Hello, two-leggeds, and welcome to my “Letters to Lucinda” column. Writing all those Christmas bazaars put me behind schedule, something no cat likes, and I’m just getting back to my regular writing routine. Today we will discuss cat behavior solutions for dealing with the difficulty of adding a new cat to the family.
As usual, I will answer a question from a two-legged and one from a cat about this problem. My first letter is from a Ms. Jackie Lonner, who writes:
I have had my neutered male cat for several months and I feel that he is lonesome. I would like to get another cat to keep him company, but have heard it’s sometimes hard to introduce a new cat into your home when you already have a cat. How do you suggest I go about the selection process?

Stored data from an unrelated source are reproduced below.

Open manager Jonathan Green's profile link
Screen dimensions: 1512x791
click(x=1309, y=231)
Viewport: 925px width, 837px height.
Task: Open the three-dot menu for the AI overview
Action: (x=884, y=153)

Lucinda’s Answer: Ms. Lonner, thank you for writing. I will try to help you. First of all when you look for another cat, you need to try to select one that will be compatible with your present cat. Just like in two-legged relationships, there are some felines your cat might accept right away, and others he might not want for his friend. We cats have our own standards, you know, and they might disagree with yours.
I see you have a male cat. Do you want another male? If so, look for one that seems to have a calm, even temperament and is very friendly. Being more socially adapted, this cat may be a good choice.
You don’t want a scaredy-cat, because then your first cat could become a bully and order the new cat around. Also, you don’t want a cat that’s too aggressive, or it could end up in war between the two felines.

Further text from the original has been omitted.